One involved translating Morse code into letters. I went for a data-intensive solution. I wrote an array with all the letters in the Morse alphabet. This was hard work but the actual processing was quite simple: start in the middle of the array and shift the index left or right depending upon whether the current character is a dot or a dash, halving the offset each time. When there's no further input the index points to the transmitted letter.
There was a very bright chap on the course. We often talk about junior programmers, but this guy was definitely junior, because he was a lance corporal and so everybody else on the course outranked him. Even me: as a civvy I had a notional rank of lieutenant. Most of the trainers were officers but there was a sergeant whose job it was to answer the questions of the non-comm students (they weren't allowed to ask officers questions or indeed initiate any conversation).

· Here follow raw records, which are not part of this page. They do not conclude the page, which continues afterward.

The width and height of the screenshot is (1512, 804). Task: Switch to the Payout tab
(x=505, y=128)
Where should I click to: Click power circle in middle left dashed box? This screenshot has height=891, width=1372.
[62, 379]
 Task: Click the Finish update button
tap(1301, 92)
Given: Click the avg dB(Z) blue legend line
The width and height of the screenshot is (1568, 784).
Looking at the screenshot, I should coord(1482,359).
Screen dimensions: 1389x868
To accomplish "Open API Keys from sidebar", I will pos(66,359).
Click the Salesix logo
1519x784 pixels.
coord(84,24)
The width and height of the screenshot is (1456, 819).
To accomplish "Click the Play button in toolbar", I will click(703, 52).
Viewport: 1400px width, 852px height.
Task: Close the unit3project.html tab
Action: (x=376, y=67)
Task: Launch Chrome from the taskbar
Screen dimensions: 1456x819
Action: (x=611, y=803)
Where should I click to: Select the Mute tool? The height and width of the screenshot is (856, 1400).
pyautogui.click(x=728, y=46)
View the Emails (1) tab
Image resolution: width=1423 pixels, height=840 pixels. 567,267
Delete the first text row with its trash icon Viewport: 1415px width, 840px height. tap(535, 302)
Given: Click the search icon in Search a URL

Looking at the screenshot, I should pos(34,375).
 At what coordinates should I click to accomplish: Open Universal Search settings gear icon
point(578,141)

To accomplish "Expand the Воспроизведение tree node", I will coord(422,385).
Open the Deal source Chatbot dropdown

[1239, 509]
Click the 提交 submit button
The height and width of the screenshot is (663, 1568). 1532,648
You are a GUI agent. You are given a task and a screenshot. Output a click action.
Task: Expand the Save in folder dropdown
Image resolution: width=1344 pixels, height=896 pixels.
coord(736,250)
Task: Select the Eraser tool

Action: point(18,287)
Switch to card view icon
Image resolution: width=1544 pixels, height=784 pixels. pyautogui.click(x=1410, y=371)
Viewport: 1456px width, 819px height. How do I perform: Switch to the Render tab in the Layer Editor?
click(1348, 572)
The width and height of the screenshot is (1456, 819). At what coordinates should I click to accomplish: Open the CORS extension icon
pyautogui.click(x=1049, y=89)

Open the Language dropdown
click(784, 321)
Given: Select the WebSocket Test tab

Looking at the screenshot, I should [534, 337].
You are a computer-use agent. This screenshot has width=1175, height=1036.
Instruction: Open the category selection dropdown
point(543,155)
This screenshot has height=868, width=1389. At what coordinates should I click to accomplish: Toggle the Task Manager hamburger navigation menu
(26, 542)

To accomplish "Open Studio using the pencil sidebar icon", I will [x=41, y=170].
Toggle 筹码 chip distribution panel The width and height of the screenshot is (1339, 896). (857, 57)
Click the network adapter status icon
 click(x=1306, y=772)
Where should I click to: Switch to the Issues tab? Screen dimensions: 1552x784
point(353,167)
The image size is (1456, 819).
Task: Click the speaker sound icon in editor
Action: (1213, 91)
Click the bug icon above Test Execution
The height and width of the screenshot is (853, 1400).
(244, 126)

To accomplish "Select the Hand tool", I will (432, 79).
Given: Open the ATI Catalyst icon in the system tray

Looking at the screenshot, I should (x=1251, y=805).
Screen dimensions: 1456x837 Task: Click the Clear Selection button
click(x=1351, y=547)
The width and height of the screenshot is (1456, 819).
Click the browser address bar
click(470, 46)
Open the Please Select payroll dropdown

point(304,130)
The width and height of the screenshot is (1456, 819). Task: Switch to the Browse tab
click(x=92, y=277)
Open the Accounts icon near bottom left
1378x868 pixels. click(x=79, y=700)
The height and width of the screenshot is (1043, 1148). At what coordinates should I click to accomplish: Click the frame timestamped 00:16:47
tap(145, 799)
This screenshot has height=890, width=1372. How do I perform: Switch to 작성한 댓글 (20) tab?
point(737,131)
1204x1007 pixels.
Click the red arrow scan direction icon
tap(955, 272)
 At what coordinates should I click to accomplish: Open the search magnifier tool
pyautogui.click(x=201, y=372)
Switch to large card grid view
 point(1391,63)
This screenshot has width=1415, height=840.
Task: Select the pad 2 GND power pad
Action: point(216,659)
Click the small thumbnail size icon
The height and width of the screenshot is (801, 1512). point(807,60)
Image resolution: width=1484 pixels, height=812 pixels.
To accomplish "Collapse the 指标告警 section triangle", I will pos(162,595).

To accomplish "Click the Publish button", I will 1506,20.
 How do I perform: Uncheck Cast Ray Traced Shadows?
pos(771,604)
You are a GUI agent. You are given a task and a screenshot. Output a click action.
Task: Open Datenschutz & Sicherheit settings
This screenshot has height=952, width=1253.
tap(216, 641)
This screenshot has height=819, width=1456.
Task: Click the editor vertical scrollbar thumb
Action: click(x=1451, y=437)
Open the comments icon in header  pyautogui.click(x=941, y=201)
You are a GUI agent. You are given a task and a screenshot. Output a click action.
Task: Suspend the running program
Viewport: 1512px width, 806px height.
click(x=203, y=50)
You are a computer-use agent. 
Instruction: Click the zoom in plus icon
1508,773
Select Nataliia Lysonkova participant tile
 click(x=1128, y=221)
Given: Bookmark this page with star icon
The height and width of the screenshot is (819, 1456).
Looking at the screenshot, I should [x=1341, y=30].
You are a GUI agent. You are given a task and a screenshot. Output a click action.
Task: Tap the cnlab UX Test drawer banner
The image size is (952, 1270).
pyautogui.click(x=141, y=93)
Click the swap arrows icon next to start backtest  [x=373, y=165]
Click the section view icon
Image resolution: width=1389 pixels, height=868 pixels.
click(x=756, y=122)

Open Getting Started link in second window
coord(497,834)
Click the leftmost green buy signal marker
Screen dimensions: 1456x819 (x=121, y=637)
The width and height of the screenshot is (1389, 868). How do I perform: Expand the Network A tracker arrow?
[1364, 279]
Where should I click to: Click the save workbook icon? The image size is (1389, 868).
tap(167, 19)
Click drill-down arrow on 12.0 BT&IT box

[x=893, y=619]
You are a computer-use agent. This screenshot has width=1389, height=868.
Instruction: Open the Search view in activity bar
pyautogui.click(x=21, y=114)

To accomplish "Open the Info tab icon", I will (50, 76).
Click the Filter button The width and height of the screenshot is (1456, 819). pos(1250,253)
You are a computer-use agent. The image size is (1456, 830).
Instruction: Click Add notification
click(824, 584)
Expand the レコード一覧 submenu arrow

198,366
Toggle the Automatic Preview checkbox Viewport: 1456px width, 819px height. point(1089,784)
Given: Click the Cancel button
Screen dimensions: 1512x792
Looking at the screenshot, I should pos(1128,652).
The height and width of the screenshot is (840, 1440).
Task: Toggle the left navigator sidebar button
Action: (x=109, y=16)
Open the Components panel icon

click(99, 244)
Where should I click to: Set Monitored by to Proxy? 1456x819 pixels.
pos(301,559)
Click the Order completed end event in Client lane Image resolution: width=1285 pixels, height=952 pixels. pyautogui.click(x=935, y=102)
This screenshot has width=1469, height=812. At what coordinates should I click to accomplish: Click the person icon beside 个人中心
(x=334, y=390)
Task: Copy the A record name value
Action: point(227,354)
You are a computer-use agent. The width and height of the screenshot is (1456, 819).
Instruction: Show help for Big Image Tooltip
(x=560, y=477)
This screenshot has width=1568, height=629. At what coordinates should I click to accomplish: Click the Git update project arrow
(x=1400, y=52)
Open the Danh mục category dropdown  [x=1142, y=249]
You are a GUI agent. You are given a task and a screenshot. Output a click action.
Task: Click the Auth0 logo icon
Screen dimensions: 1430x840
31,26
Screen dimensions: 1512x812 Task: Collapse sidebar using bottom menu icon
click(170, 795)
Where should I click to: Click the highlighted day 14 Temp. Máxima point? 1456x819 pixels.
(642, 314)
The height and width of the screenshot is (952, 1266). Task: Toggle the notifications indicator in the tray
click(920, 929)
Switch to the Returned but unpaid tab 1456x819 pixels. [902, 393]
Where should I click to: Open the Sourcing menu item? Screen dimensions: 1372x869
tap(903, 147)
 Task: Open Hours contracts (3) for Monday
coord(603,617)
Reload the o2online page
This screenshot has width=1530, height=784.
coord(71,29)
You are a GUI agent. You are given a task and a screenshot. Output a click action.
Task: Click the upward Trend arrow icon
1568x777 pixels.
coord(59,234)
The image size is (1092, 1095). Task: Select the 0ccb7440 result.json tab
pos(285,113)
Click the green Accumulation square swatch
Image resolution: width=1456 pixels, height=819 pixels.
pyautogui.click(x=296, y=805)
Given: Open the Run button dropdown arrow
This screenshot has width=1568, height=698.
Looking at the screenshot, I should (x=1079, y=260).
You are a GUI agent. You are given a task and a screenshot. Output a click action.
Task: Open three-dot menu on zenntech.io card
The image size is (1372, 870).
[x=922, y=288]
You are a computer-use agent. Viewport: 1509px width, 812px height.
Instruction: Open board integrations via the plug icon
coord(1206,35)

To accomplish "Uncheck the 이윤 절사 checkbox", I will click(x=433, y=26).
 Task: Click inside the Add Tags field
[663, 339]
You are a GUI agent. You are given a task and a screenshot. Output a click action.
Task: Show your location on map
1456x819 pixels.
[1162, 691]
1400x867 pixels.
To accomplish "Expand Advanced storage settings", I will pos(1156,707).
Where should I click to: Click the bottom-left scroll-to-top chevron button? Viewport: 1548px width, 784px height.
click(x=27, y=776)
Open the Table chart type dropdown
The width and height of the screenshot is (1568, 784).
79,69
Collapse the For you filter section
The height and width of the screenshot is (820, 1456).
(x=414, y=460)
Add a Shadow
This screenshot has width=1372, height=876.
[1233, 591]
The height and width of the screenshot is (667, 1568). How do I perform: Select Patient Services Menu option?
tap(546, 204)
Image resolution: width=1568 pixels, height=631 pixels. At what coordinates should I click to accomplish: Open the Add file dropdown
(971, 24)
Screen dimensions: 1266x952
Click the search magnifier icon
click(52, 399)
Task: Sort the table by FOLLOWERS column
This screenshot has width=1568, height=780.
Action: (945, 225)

Anyway, this corporal's solution consist of a single very dense recursive algorithm which somehow spat out the right answer. However, his code contained just the one comment: "This algorithm is easy to understand so no further explanation is necessary." The trainers didn't understand his algorithm and he knew they wouldn't understand it and they knew that was why he had put the comment in. So they marked him down, for insubordination.
2 comments:
for insubordination
Lol ! it reminds me programming a battleship game in pascal at high school, I used internal register to capture mouse movements, and used temp files for network intercommunication, when I was supposed to do something like for i in 1 to 10 print 10. I had very few spaces and carriage returns, forget about new lines or comments... guess my teacher had the same feeling/reaction as your trainer 8-)
ah I had an annoying, and hugely intelligent, maths teacher at school (Q hi there!) who tended at the 'leap of imagination' moments in mathematical proofs to write
clearly ...
whereas in fact the line was anything but clear. He also did it to provoke - but in a teacher that's pretty good.